> _POLECENIE 1_:
Sprawdź, czy poniższe stwierdzenia zgadzają się z tekstem o szkole w Kokoszkach. Przy każdym napisz tak albo nie i przytocz dosłownie słowa tekstu, które o tym decydują.
(a) Miasto Gdańsk przekazało budynek szkoły na sześć lat.
(b) Komisja, o której mówi radny, liczyła siedmiu członków.
(c) Radny Piotr Gierszewski wiąże ucichnięcie sprawy z wyborami samorządowymi.

> _TEKST_:
Dokumentacja uzupełniona o analizę prawną sporządzoną przez mecenasa Bogumiła Soczyńskiego, wielowątkowość sprawy i konieczność zbadania wszystkich aspektów przez prokuraturę - śledztwo w sprawie przekroczenia uprawnień przez Pawła Adamowicza, prezydenta Miasta Gdańska przy ogłaszaniu konkursu na operatora szkoły w Kokoszkach oraz nieprawidłowości w związku z przebiegiem i wyborem oferty na najem lokalu na szkodę interesu publicznego tj. o przestępstwo prowadzone przez gdańską prokuraturę, choć w toku – ucichło.
Mimo, iż sprawa szkoły w Kokoszkach ucichła, może okazać się to ciszą przed burzą. Mecenas Bogumił Soczyński przygotował wnikliwą analizę prawną dotyczącą formuły przekazania szkoły prywatnemu podmiotowi, którą przesłano do prokuratury prowadzącej śledztwo oraz instytucji odpowiedzialnej za nadzór sądowy. Według uzyskanych informacji, materiały przekazane do prokuratury jednoznacznie wskazują o popełnieniu przestępstwa, jednak sprawa jest wielowątkowa i należy zbadać każdy jej element.
- Dziewięciu członków komisji ewidentnie łamie regulamin i dopuszcza do drugiego etapu konkursu firmę, która nie spełniała wymogów formalnych. Jest to przestępstwo i tak to trzeba nazywać. Kwestia jest tego, czy zostało popełnione umyślnie, czy było wynikiem niedopatrzenia - powiedział radny Piotr Gierszewski. - Członkowie komisji przetargowej są specjalistami, więc nie sądzę, aby decyzje przez nich podejmowane spowodowane były jakimś impulsem - dodał.
Sprawa zawiera w sobie wiele wątków – od ogłoszenia konkursu po podpisanie umowy, która pozostawiła wiele do życzenia. Miasto Gdańsk zgodnie z warunkami umowy przekazało w użycie budynek szkoły na okres lat 6, nie pozostawiając sobie ewentualnej ścieżki legislacyjnej umożliwiającej rozwiązanie umowy w wypadku pojawienia się nieprawidłowości.
Ta wielowątkowość może być konsekwencją przedłużającego się śledztwa, zwłaszcza z uwagi na „potężne ciśnienie środowiskowe”, chodzi głównie o związki zawodowe, a szczególnie „Solidarność” oraz radnych i inne persony ściśle powiązane z edukacją (dyrektorzy szkół, nauczyciele), które zobowiązuje prokuraturę do szczególnie wnikliwego zbadania wszystkich zaistniałych wątków.
Radny Piotr Gierszewski sądzi, iż wpływ na ucichnięcie sprawy miały odbywające się wybory do Europarlamentu. Prokuratura wykazała się „swoistą delikatnością” i nie chciała intensywnie prowadzić postępowania w czasie gorączki wyborczej.

> _REKORDY DANYCH_:
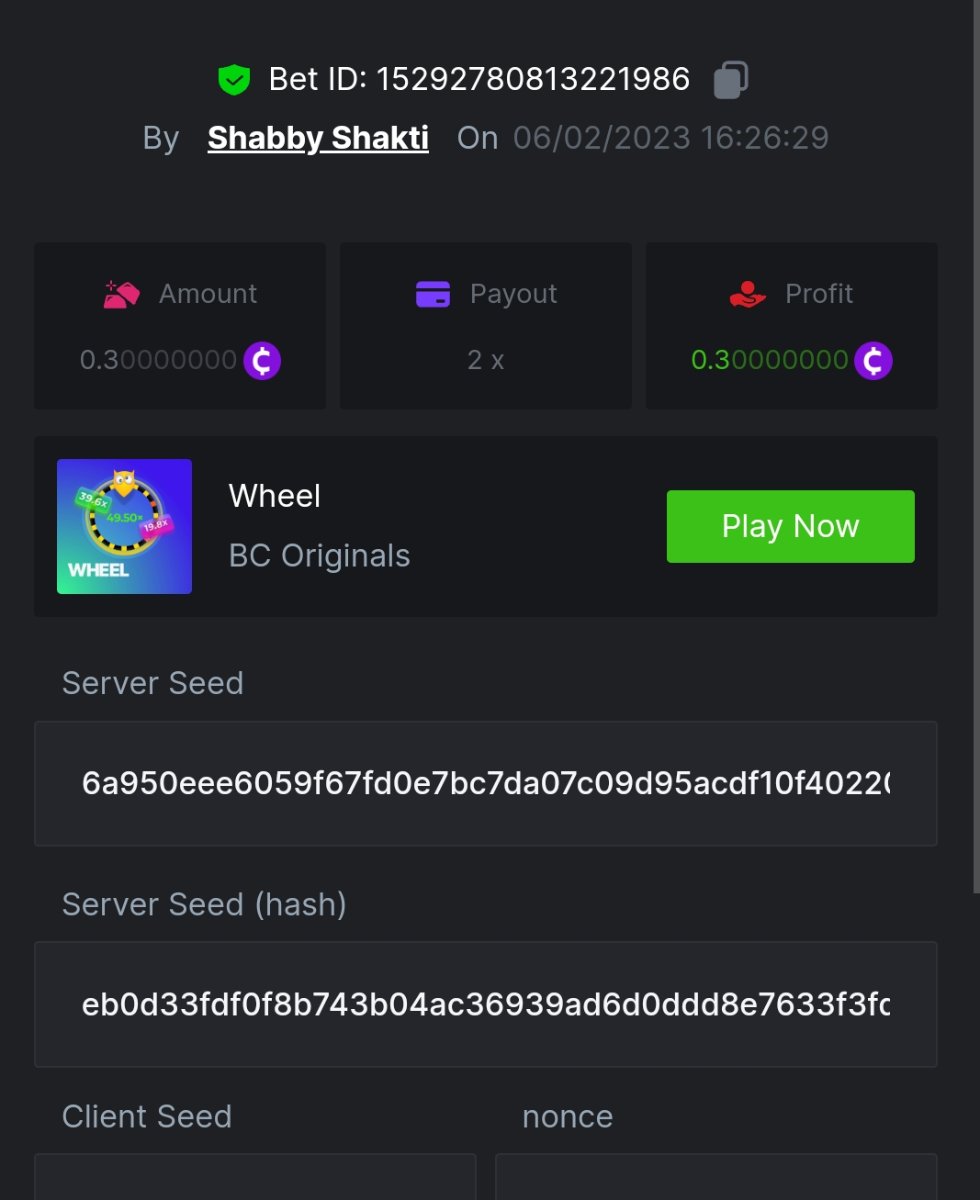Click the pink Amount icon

* * *

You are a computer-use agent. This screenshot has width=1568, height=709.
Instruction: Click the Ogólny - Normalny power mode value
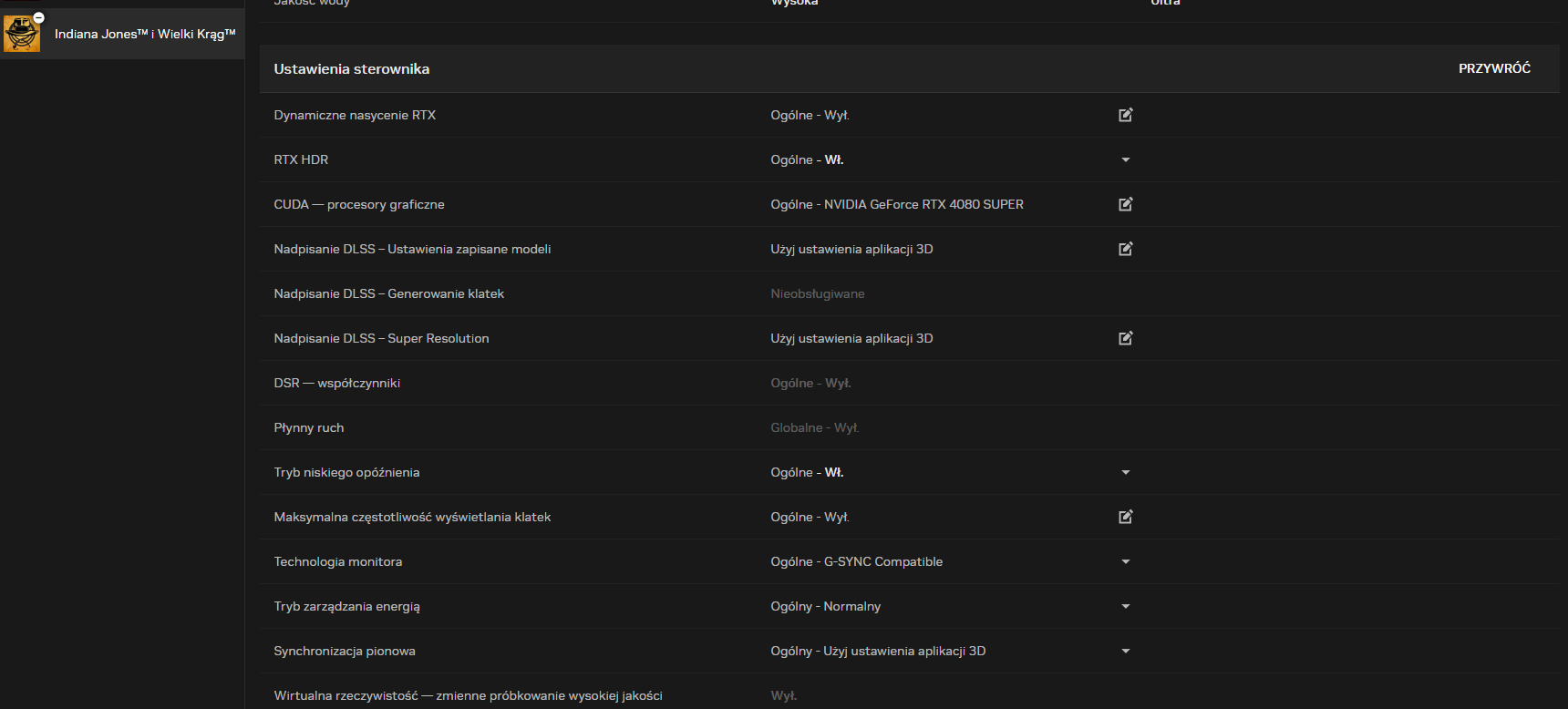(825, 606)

...

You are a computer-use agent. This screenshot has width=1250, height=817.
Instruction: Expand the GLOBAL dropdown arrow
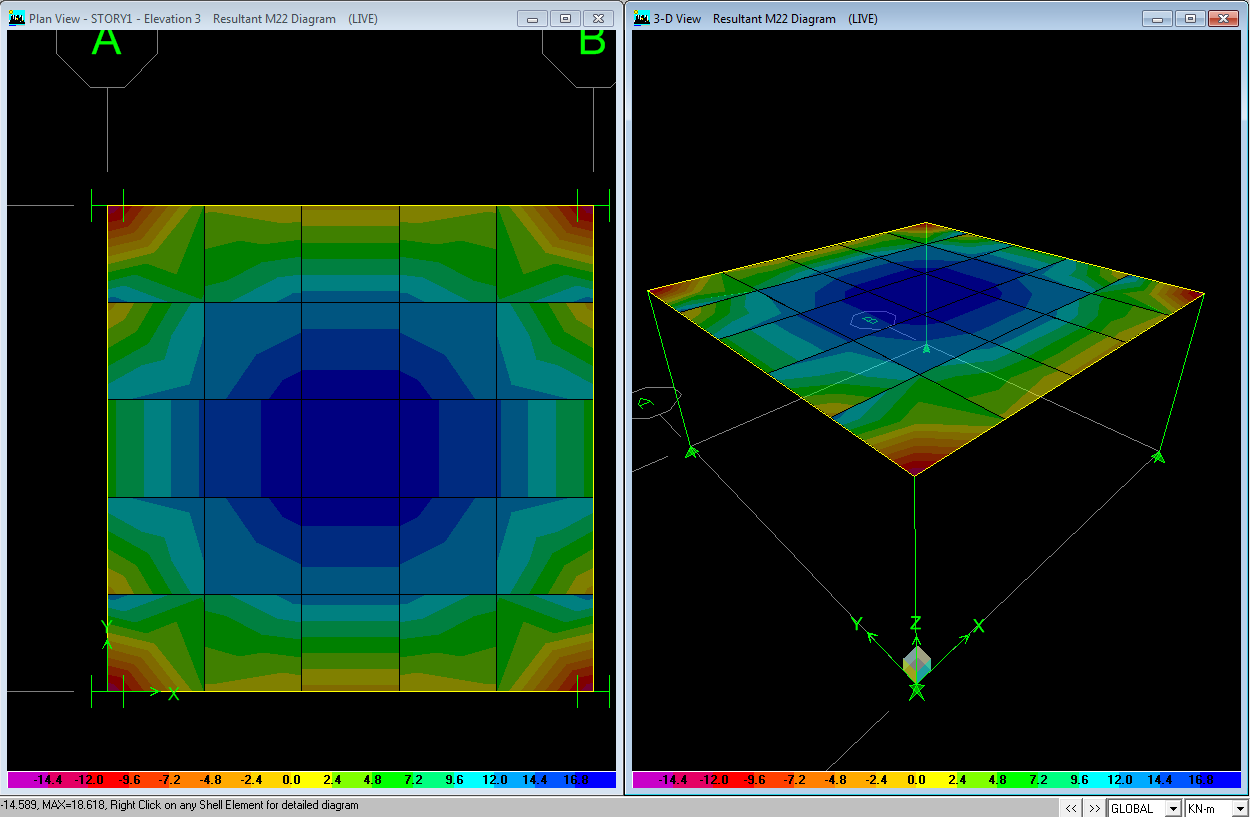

> _POLECENIE 2_:
Zwróć każdy wiersz z rekordów, w którym występuje słowo „agent”. Wielkość liter ma znaczenie.

> _PEŁNA ODPOWIEDŹ 1_:
(a) Tak: „przekazało w użycie budynek szkoły na okres lat 6”.
(b) Nie: „Dziewięciu członków komisji ewidentnie łamie regulamin”.
(c) Nie: „wpływ na ucichnięcie sprawy miały odbywające się wybory do Europarlamentu”.

> _PEŁNA ODPOWIEDŹ 2_:
You are a computer-use agent. This screenshot has width=1568, height=709.
You are a computer-use agent. This screenshot has width=1250, height=817.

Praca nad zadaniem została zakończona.